Our patients were diagnosed clinically with SIRS. They demonstrated IM insulin resistance as well. This is not unusual because augmented insulin-degrading activity in muscle has been reported in SIRS (3), suggesting that SIRS may also have coexisting elements of IM resistance as a part of the same syndrome. Dapagliflozin is an SGLT-2 inhibitor that inhibits glucose reabsorption in the proximal kidney tubule, producing glucosuria. Adding 10 mg/day of dapagliflozin to our patients’ regimens resulted in a significant decline in the total daily IM insulin dose by at least 70% and 66% for the first and second cases, respectively. The latter percentages exceed those of other clinical trials whose insulin dose reduction reached 22% with 10 mg/day of dapagliflozin (10), indicating that dapagliflozin may have effects other than glucosuria.

An insulin protease has been identified in human muscle and SC tissue (11) and is believed to be responsible for insulin destruction in these tissues in patients with SIRS. Misbin et al. (12) demonstrated that IGF-2 and, to a lesser degree, IGF-1 inhibit the insulin-degrading activity of this insulin protease. Their study reported a case of SIRS whose serum demonstrated increased insulin-degrading activity presumed to be a consequence of "leakage" or "spillover" of insulin-degrading enzymes from the patient's SC tissue.
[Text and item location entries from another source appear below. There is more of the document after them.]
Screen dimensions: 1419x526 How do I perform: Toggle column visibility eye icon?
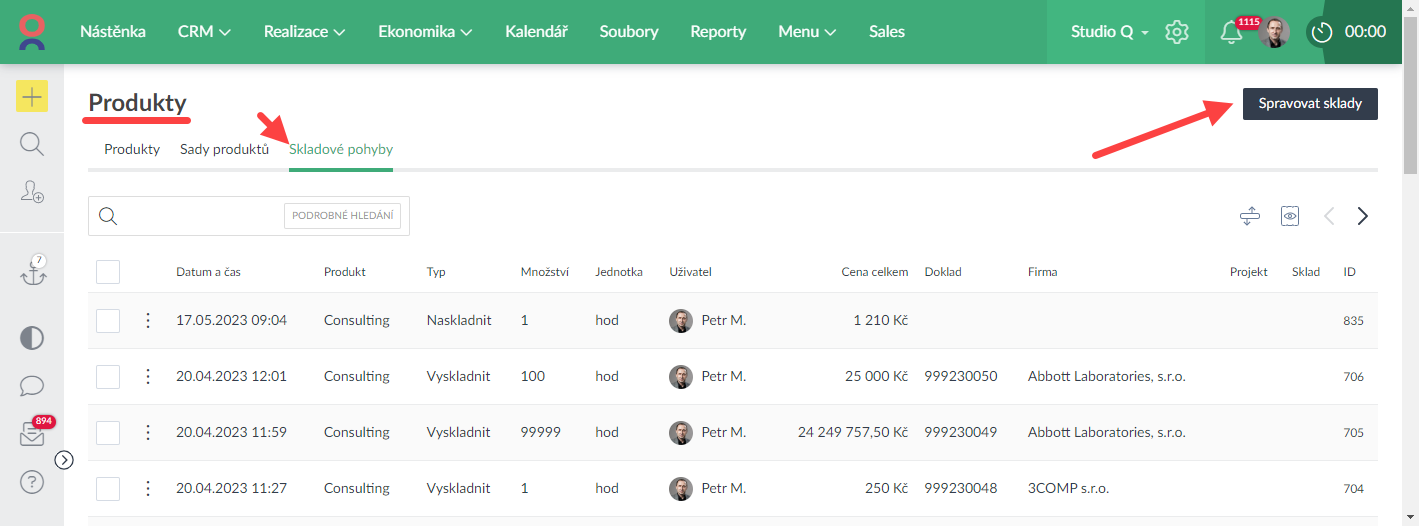[x=1290, y=216]
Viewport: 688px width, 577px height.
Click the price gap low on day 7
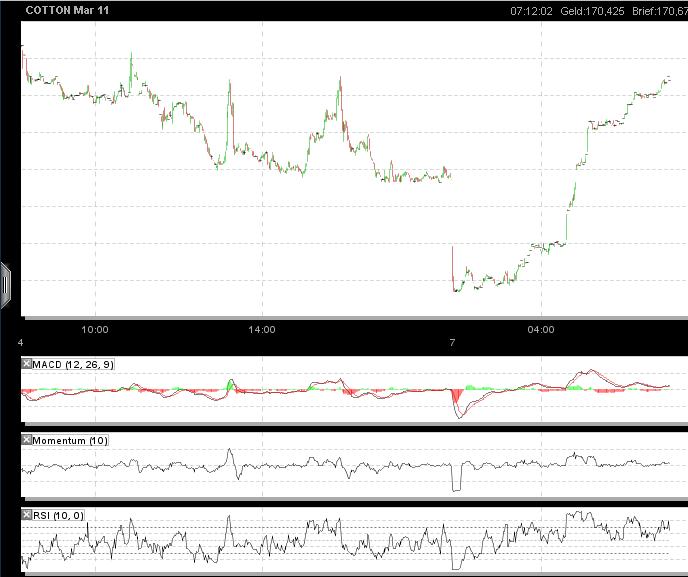click(x=456, y=289)
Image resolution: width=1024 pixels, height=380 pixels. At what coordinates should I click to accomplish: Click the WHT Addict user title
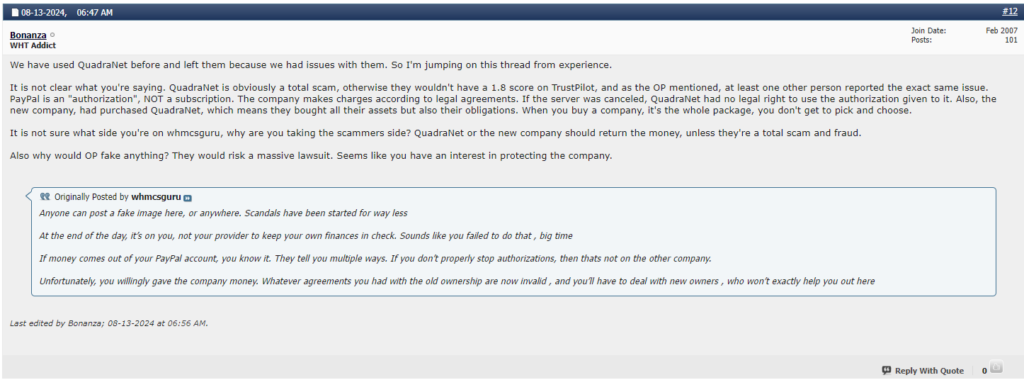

Incubation of their patient's serum with normal serum inhibited the insulin-degrading activity, suggesting that SIRS patients may be deficient in a circulating protease inhibitor in normal patient sera. The serum analysis of the SIRS patient showed low levels of IGF-1 and IGF-2. Therefore, experimental restoration of normal IGF-2 levels in the patient’s serum abolished the insulin-degrading activity. Moreover, the addition of IGF-1 to the patient’s serum resulted in similar inhibition to a lesser extent. As a result, low levels of IGF-1 and IGF-2 seemed to be responsible for the increased insulin-degrading activity in the muscle and SC tissue of that patient. Interestingly, dapagliflozin has been shown to restore pulsatile growth hormone secretion in obese mice and increase IGF-1 mRNA expression in their muscle tissue (13). In the light of these findings, we hypothesize that dapagliflozin, by possibly raising IGF-1 mRNA expression in skeletal muscle, may augment the inhibitory effect on insulin degradation in skeletal muscle, explaining the substantial IM insulin dose reduction in our patients (Figure 2).
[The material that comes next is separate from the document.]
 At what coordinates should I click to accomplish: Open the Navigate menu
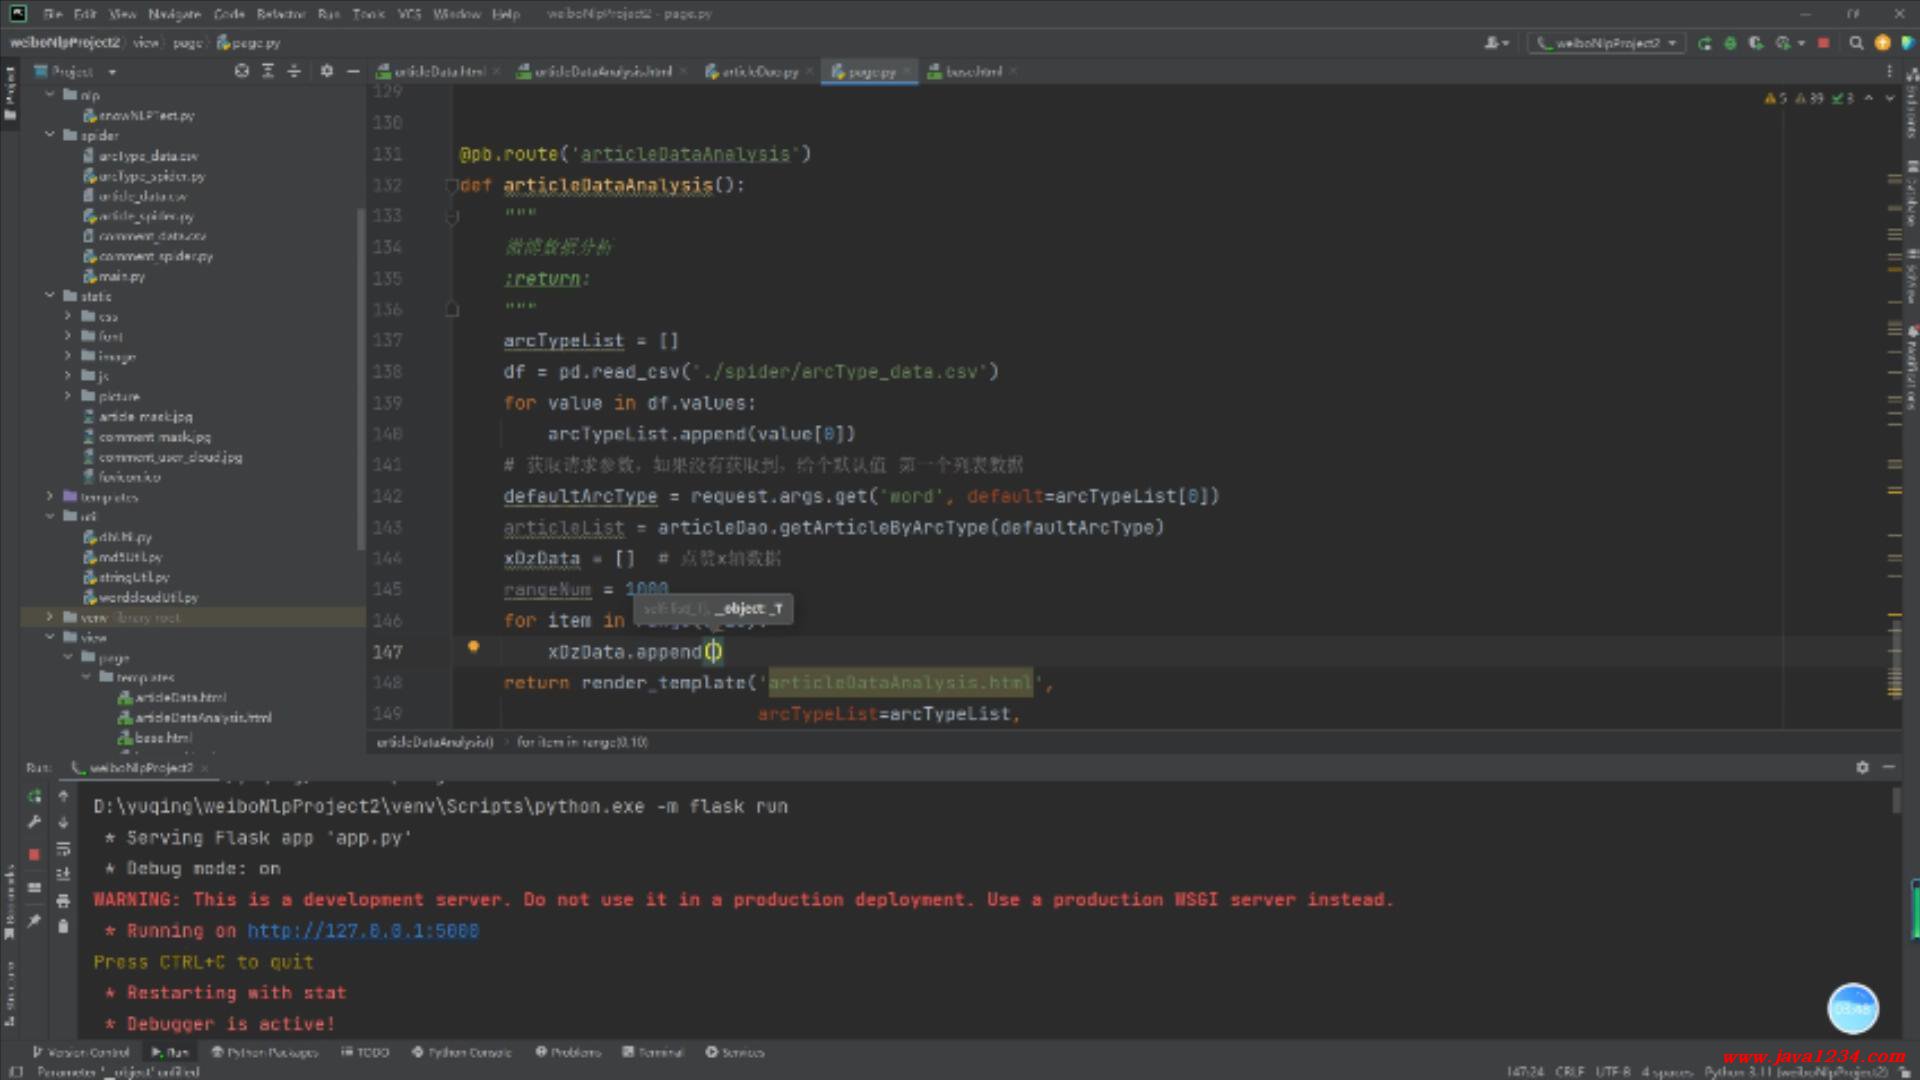pos(174,14)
Hypothetical mechanism for dapagliflozin in the management of subcutaneous insulin resistance syndrome. IGF-1, insulin-like growth factor-1.
Hypothetical mechanism for dapagliflozin in the management of subcutaneous insulin resistance syndrome. IGF-1, insulin-like growth factor-1.

3.1. Conclusions

These are the first reported cases of SIRS to be successfully treated with an SGLT-2 inhibitor and IM insulin therapy. The main limitation of this study was the lack of analysis of IGF-1 and IGF-2 serum levels in our patients to support our hypothesis further. However, it is unknown whether serum IGF-1 and IGF-2 correlate with their levels in skeletal muscle in patients with SIRS. Nonetheless, dapagliflozin appears to have impacts other than glucosuria when administered with IM insulin, as observed in both patients. Additional studies are required to support further the efficacy of dapagliflozin and possibly other SGLT-2 inhibitors in managing SIRS.